Rehabilitation and integration are both one-time opportunities. If you’re caught up in a re-define cycle and are already integrated with rehabilitation, the options to end the default are very limited, Denten says. In this case, you may need to work with the loan owner to negotiate a repayment plan, but the loan will remain in the default system until it is repaid.
Get help if student loan defaults
Learn about options before contacting the loan owner.
“We recommend that borrowers do their homework,” says Betsy Mayotte, president and founder of the Student Loan Advisor Institute (TISLA). “Many people have a lot of anxiety about this topic and don’t want to make that call to start a pass (from the default), but if they’re educated about what these options are, they feel more confident about it.”

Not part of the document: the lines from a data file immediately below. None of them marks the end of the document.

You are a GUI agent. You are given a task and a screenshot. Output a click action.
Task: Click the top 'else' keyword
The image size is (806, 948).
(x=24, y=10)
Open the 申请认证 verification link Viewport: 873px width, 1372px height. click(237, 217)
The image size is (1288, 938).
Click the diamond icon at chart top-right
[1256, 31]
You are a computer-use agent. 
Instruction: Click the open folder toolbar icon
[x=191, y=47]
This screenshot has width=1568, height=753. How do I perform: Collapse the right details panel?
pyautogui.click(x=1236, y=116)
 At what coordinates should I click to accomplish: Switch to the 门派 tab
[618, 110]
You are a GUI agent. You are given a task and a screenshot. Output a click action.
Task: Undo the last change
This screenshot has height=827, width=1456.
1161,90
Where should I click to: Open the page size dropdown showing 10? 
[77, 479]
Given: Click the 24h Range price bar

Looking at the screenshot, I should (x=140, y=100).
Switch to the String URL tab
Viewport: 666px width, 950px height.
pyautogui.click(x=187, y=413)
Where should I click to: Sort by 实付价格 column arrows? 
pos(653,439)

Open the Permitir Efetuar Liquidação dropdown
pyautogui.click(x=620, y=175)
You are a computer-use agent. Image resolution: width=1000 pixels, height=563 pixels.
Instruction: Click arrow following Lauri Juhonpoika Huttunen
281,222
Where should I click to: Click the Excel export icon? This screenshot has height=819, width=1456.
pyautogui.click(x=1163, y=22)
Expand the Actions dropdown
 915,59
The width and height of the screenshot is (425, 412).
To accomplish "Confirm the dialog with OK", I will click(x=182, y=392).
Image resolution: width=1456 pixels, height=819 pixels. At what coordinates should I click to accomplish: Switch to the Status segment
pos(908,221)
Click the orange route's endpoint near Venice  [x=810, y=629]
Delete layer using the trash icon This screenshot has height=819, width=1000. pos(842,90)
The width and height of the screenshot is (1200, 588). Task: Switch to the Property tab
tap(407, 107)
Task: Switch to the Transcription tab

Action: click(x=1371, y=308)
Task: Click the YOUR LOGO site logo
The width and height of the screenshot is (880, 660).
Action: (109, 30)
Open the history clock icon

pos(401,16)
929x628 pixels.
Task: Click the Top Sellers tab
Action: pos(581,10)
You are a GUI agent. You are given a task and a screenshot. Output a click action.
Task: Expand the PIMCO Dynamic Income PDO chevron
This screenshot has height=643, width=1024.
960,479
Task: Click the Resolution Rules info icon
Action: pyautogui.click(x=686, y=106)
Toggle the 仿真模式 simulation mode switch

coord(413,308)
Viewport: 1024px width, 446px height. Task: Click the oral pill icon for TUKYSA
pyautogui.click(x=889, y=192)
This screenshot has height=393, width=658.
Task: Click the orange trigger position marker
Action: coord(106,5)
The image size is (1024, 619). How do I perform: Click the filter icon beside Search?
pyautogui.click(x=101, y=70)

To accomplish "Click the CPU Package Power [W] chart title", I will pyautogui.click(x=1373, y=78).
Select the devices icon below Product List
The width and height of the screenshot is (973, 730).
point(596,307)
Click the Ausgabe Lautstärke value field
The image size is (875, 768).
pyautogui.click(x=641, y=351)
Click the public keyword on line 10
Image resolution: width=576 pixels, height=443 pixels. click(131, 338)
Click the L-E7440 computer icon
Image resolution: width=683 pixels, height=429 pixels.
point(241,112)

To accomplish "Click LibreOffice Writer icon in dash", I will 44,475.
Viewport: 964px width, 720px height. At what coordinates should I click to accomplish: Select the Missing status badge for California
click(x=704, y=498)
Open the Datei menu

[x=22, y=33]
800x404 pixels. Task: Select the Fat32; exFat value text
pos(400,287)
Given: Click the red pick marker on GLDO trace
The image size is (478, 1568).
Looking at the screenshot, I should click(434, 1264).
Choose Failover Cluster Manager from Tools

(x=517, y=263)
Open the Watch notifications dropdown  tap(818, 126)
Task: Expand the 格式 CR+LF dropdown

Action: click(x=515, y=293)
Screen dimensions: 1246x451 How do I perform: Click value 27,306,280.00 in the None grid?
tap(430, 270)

If you need further guidance or think there is an error in your account, consider contacting an elected official who will help you navigate a broken public program, Pierce says. SBPC has online tools to open cases with members of Congress. Non-profits on screened student loans like Tisla are also helpful.
Watch out for student loan scammers who promise to get you out of default in exchange for access to money and financial accounts.
“If someone is asking them to pay to help manage your student loans, regardless of the company, they can instead look for a nonprofit organization like a legal aid group,” Zampini says.